Jaap van Zweden, pumping up the Mahler on opening night.
Any conductor craving a triumphant entrance at a new job could do worse than choose Mahler’s Fifth, a blazing chariot of a symphony. Jaap van Zweden doesn’t officially take over the New York Philharmonic until a year from now, but at the orchestra’s opening-night concert on Tuesday, he was clearly the boss, giving a performance of ultrasaturated colors and athletic momentum. After the elegant nuances of the Gilbert years, this was a declaration of a new era. Mahler asks for one section to be played “mit grösster Vehemenz,” and maxim vehemence is just what Zweden supplied — not just in that passage but in all of them. The symphony pumped along with blistering vigor, apotheosis following apotheosis like combat scenes in an action movie. Adrenaline flowed freely.
The Adagietto movement has become the ultimate sensitivity test for the tough-guy conductor, and many have responded to the challenge of slowness by making it slower still. Zweden resisted the temptation to slog.
Instead, he kept march-step going at a firm, steady clip, stripping the movement of that ethereal lightness that the best performances can summon.
Mahler sported an inner life of unbearable extremes, many of them dark, and the Fifth Symphony thrives on overstatement. At first, whenever Zweden would follow louder with loudest, or turn the heat up to a rattling boil, I pumped my fist in satisfaction. The Philharmonic’s musicians play superbly even on an off night, and Zweden’s attentions brought out an extra pop of perfection. The opening trumpet tune glistened, chiseled against the horizon. The nasal snarl of muted horns sliced through thick folds of strings. Timpani rumbled in a controlled seismic tremor.
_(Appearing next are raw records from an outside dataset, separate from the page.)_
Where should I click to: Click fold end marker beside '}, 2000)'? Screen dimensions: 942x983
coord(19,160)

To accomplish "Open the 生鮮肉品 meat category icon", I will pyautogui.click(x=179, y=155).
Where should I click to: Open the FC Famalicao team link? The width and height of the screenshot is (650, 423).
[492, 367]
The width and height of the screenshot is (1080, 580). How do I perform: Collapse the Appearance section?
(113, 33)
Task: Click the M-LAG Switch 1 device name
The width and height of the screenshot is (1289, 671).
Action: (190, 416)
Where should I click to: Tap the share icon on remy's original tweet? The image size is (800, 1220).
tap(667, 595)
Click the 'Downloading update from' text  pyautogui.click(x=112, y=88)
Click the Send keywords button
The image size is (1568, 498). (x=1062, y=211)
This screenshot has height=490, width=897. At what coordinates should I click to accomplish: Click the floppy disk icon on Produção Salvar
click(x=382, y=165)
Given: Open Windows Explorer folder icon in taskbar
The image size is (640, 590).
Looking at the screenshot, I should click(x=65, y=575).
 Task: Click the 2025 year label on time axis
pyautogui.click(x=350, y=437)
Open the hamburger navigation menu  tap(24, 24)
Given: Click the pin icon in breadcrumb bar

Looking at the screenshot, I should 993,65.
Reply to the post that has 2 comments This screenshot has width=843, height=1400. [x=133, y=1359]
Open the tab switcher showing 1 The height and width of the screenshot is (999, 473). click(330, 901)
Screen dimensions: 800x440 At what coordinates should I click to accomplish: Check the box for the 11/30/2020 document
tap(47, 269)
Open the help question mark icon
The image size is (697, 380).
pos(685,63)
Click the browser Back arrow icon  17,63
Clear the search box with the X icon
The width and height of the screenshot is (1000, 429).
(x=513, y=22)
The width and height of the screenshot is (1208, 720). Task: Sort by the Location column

But constant excitement can get tiresome. Eventually, over the course of the hour-long symphony, I started to chafe against the insistent thrill-seeking. Zweden treated more pensive passages as if they were pauses between sets, rather than experiences with their own more muffled intensity. The strings played the ravishing dirge of the first movement like a great choral exhalation, but as Zweden nudged the quiet snare-drum march and the heavy trombone chords into prominence, you could feel him salivating for a good fortissimo crash. It came soon enough.